Tees Nature Conference 2020

With keynote speaker Stephanie Bird-Halton – Natural England

This year the Tees Nature Conference took place online on Friday the 19th of June, the conference included:

  • Live talks & interactive workshops
  • Video tours of a Tees Valley Wildlife Trust Reserve
  • Interactive ‘expert’ panels on┬áTees Valley nature

The conference was recorded and you can watch it by clicking on the buttons below.

Workshop Questions

There were a few questions in ERIC’s workshop run by Fiona Greenwold that she did not have time to answer on the day. The questions from the workshop and answers provided by Fiona are below.

1. How can you identify animal poo?

The best way to learn is with someone who already knows and can help you ID it. The next best way is by using online resources and books.

Online resources:
https://www.wildlifetrusts.org/wildlife/how-identify/identify-poo
https://www.discoverwildlife.com/how-to/identify-wildlife/how-to-identify-animal-droppings/

If you think you might know what it is, then google for pictures to compare it with. Often the pictures come up on pest control websites but they can still lead to an ID.

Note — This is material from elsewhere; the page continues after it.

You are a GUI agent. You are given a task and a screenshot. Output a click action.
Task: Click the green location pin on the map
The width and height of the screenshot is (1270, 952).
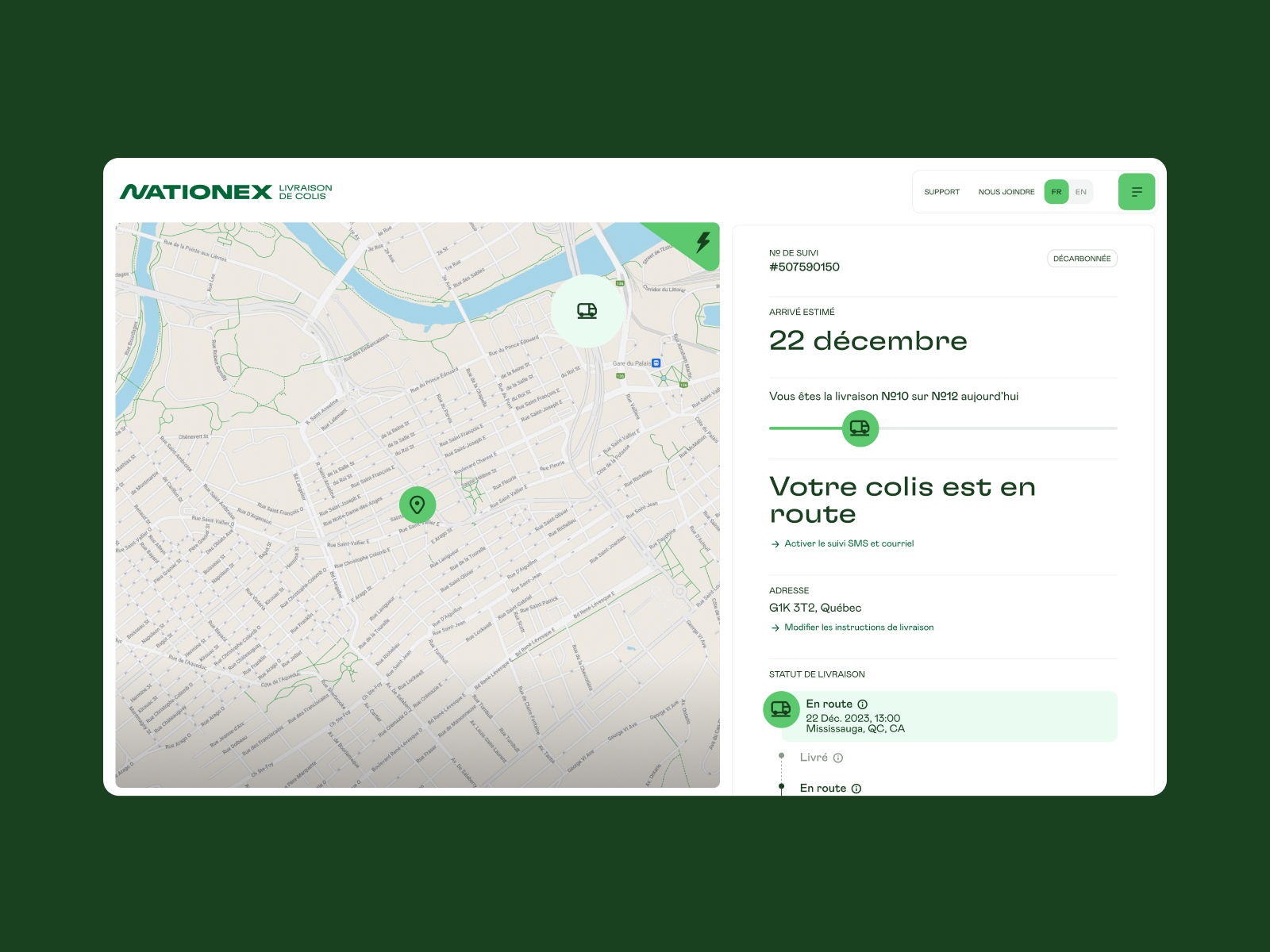point(418,503)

Some books that are useful:

Field Studies Council Mammal Tracks and Signs Field Guide
Hamlyn Guide Animals Tracks, Trails and Signs
Collins Guide to Animal Tracks and Signs: The Tracks and Signs of British and European Mammals and Birds

2. Do you recommend any of the recording apps?

iNaturalist – good for beginners as the community helps to identify species. Once you submit a photo, others can confirm its identity which is really useful when you’re learning and it’s very easy to use. Records submitted to iNaturalist don’t come through to Local Environmental Records Centres like ERIC North East.

The worldwide biohunt, City Nature Challenge, usually running at the end of April is organised through iNaturalist.

iSpot – similar to iNaturalist as you can get help identifying species.

iRecord – once you have a bit of knowledge you might consider submitting your records here. Records are verified by experts and are made available to national recording schemes and local records centres, such as ERIC NE. If you’re keen on a particular group of organisms, it might be worthwhile joining a local group for example, if you are interested in Bats you could join the Cleveland Bat Group or Northumberland Bat Group. Local groups can point you to recording schemes running locally or nationally and you’ll have experts on hand to help with identification.

Remember you can always submit casual records directly into our ERIC recording portal

3. Can you record dead animals such as roadkill?

Yes you can record dead animals, no matter how they were killed.